Kate, who spent her childhood moving around the world – living in Hong Kong, Holland and Scotland, because of her dad and then her step-dad’s jobs, as both worked in the Royal Air Force.
But her interest in witchcraft was awoken at the age of eight, after her mum Karen Bailey told her they were related to the Pendle witches – 10 women and men from Lancashire, who were executed in 1612, on a charge of murder by witchcraft.
“That got me very interested in the idea of witchcraft, so I started researching it in books and on the internet,” recalled Kate, who remembers herself being an “odd child” who did not fit in with other children her age.
“Fairly soon after that I began practicing myself, using crystals to keep negativity away and for protection, along with divination techniques such as tarot card reading, to help understand the present and the future better.”
Though her parents and her two brothers accepted her new interest, believing it to be “just a phase,” her schoolmates were less understanding.
“I wasn’t particularly in to the things that other kids my age were and I remember being teased and bullied at school for not knowing who the Spice Girls were.”
“Then, when I said to someone that I was a witch, they just laughed and asked if I was going to turn them into a frog.”
“They just didn’t believe or understand any of it.”
Despite resolving to keep her magical ways to herself after that, she felt “empowered” by the knowledge that she was part of a tradition of women who had been ridiculed by society for their beliefs.
And when, eventually, she moved to Totnes – a town once hailed by Time Magazine as the New Age capital of Britain – in 2011, she felt totally comfortable being open about her craft.
“Everyone in Totnes is much more tolerant than in other places where I have lived,” explained Kate, who moved to the market town for work at a nursery.
“I dress quite conspicuously and before living here, people used to shout at me in the street.
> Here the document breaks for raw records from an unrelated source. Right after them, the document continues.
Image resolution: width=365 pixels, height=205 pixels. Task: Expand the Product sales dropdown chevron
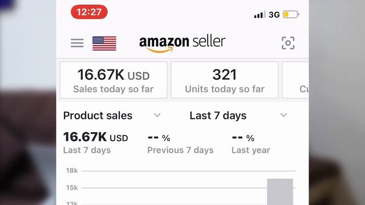(157, 115)
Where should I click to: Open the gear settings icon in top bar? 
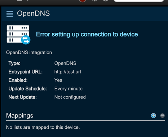(94, 0)
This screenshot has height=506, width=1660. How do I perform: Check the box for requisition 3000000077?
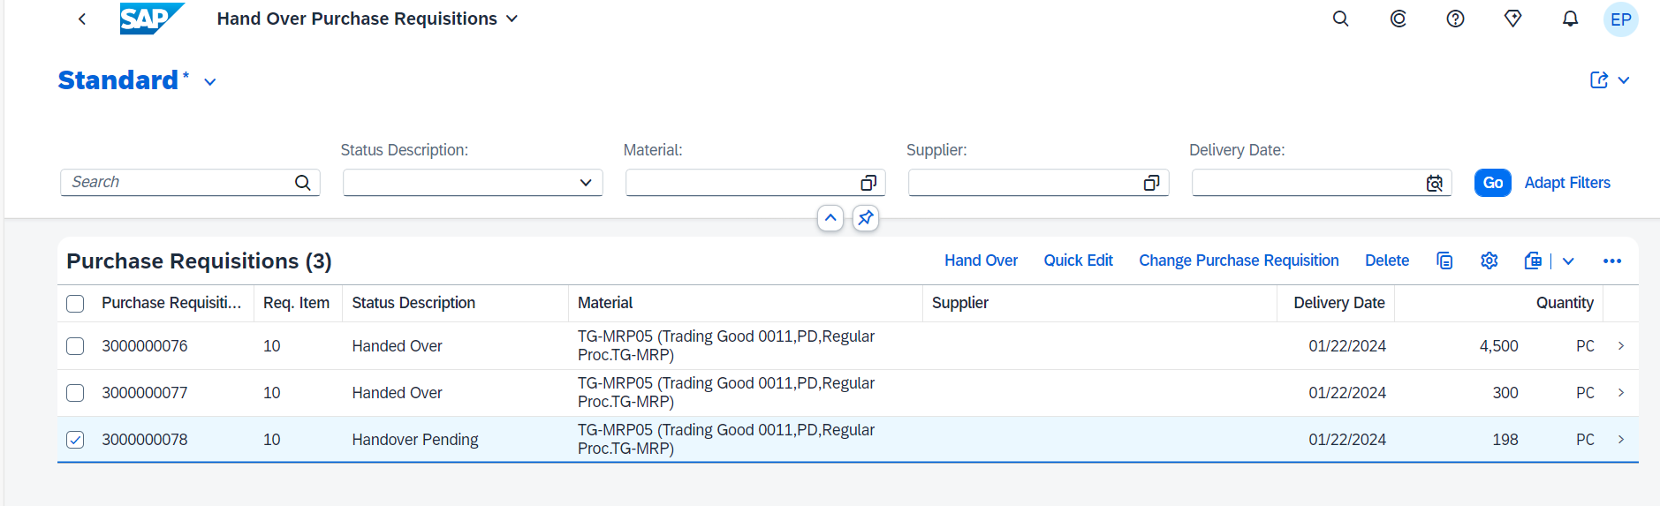[75, 393]
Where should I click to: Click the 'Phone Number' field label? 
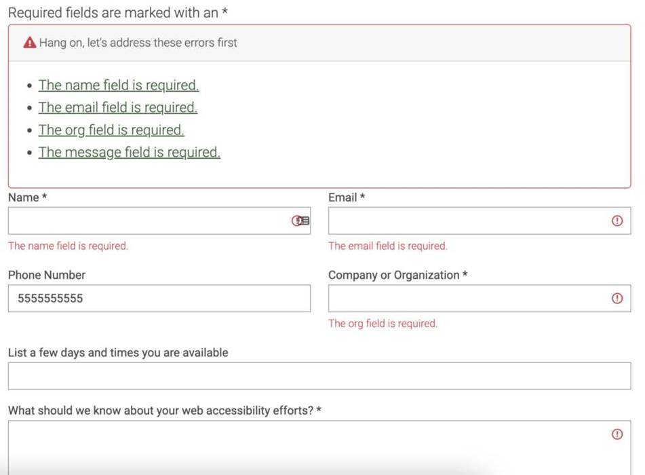46,275
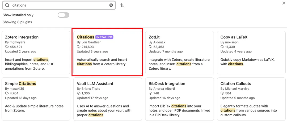The height and width of the screenshot is (124, 287).
Task: Open the Simple Citations plugin card
Action: pos(36,99)
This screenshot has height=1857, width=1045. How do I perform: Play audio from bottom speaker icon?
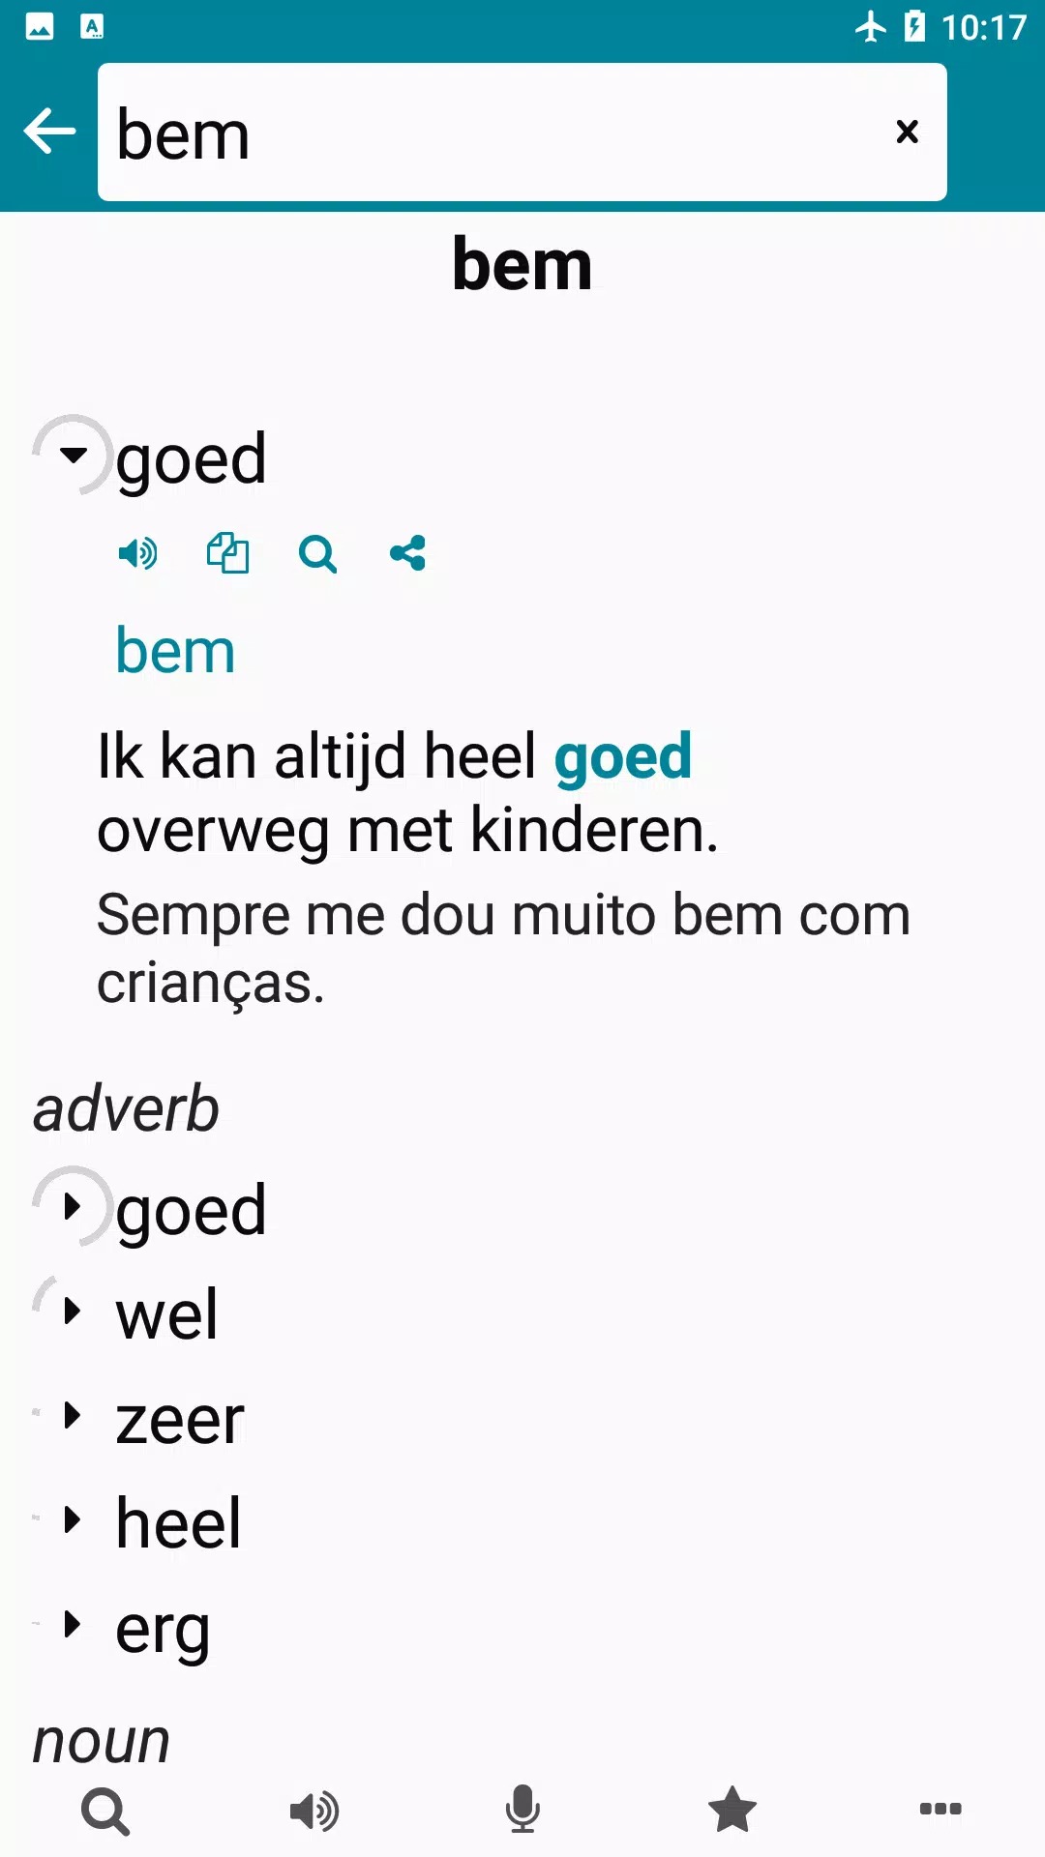[314, 1811]
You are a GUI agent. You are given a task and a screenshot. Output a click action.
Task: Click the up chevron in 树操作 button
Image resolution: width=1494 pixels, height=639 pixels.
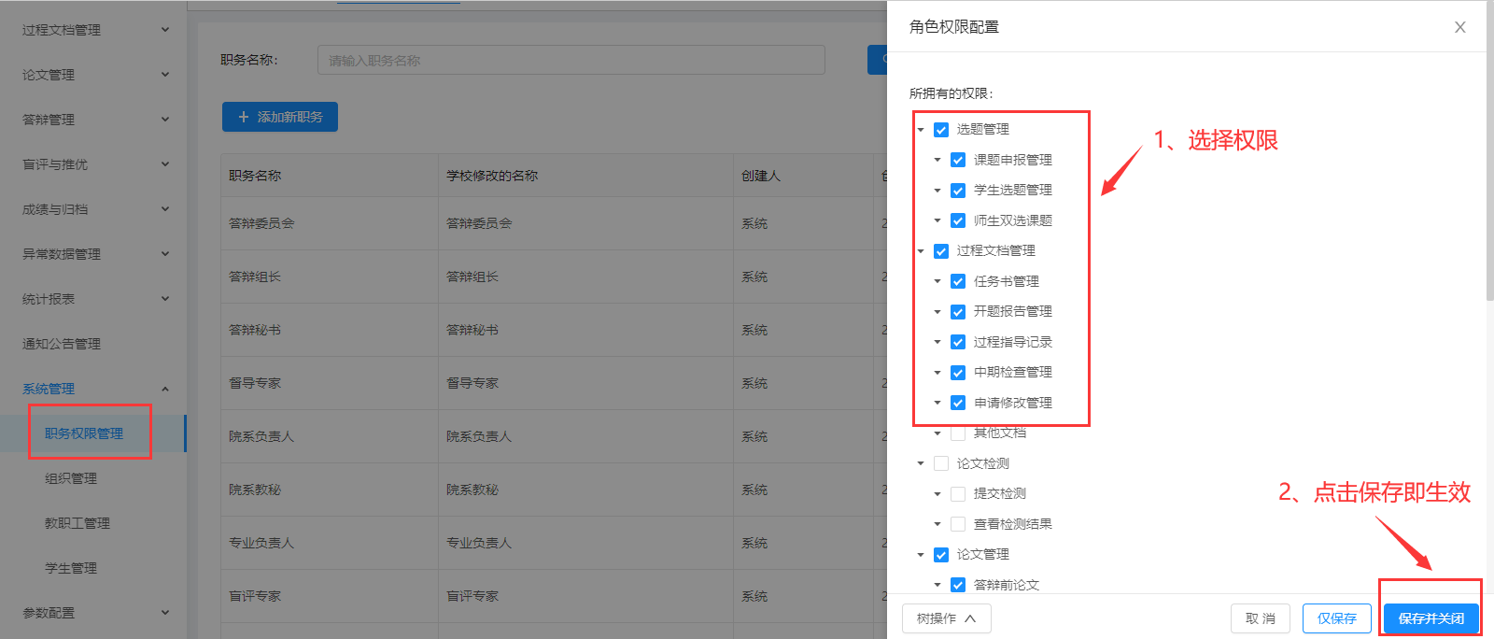pyautogui.click(x=970, y=618)
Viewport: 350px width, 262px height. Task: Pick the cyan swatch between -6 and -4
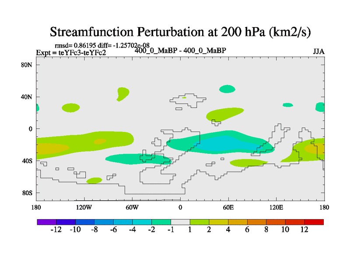(123, 222)
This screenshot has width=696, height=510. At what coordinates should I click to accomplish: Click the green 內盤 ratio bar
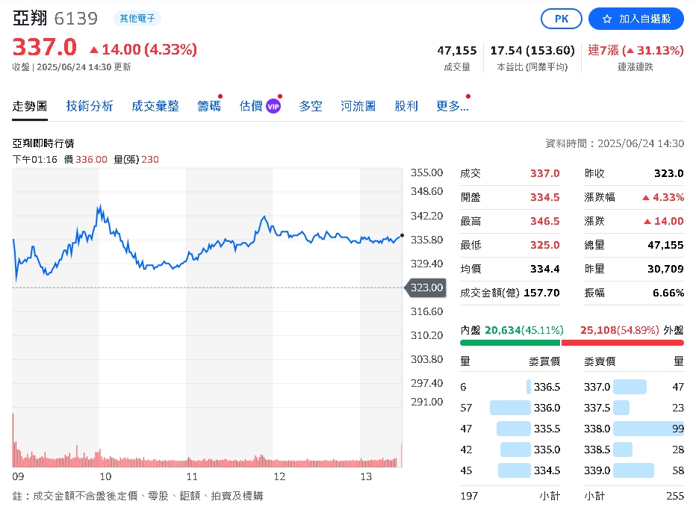[x=510, y=340]
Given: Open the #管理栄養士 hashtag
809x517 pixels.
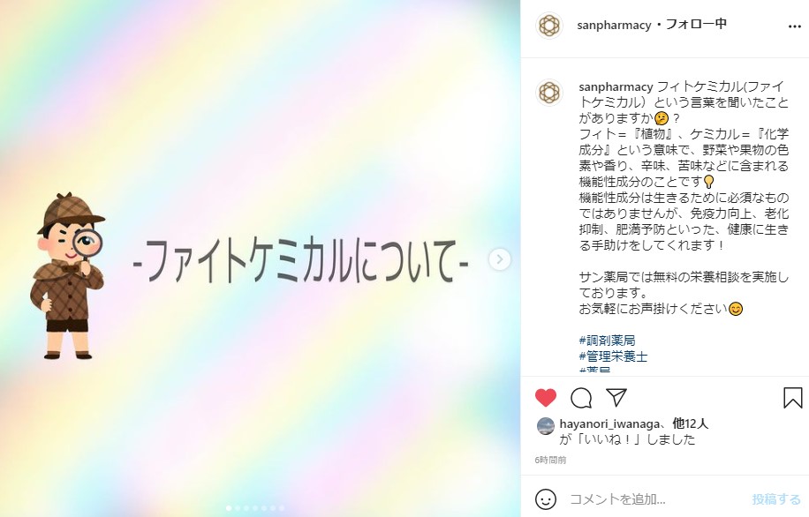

Here, though, complete strangers say good morning to each other.”
No longer secretive about her occult activities, Kate is very happy telling friends and strangers alike about her witchy way of life, although she prefers to practice alone and not within a coven.
Emphasizing the importance of the natural world in modern-day witchcraft, Kate spends much of her time gathering herbs and plants for use in remedies, which she brews at home and gives to her friends when they are unwell.
“For common colds, I will quite often make a nettle and wild garlic soup, which is really good for soothing it,” said Kate, who gets the recipes for her herbal infusions from books on witchcraft and folk medicine.
“I recently had a urinary tract infection, too, so I made a special tea using cleavers, nettles, corn silk and dandelions.”
“Within a couple of days it had completely gone.”
She also uses the local plant life for what she calls “supernatural spring-cleaning”, explaining how she wraps bundles of dry herbs into ‘smudge sticks,’ then setting fire to them and wafting the smoke around her home, to clear it of any bad energy.
“If I’ve, say, had an argument with Adam, I use smudge sticks to clear the air, while saying a spell.”
“But sometimes these spells can be quite passionate and once my housemate was a little surprised to come home and hear me screaming, ‘You can all just f*** off!’ at the bad spirits.”
While Kate feels more accepted than she has ever been and says her beliefs are now fully backed by her family, she still occasionally comes up against suspicion and fear.
“I was at a funeral not long ago and met a woman there who asked if I was a Christian.”
“When I replied that I was a pagan and a witch she immediately responded viciously saying, ‘You must be a devil worshipper then!’”
“I politely informed her that I do not worship the devil and left it at that.”
Quick to rebuff the common perception that witchcraft is only used for evil, Kate insists it is just as much a force for good as a force for malice.
“There are good people and bad people in the world, so of course there are some bad witches. But it is entirely down to the person using the magic to decide, and for me, personally, I think that it makes me a better person.”
“So I don’t feel the need to defend myself all the time about it – I am a very good witch and that’s all there is to say.”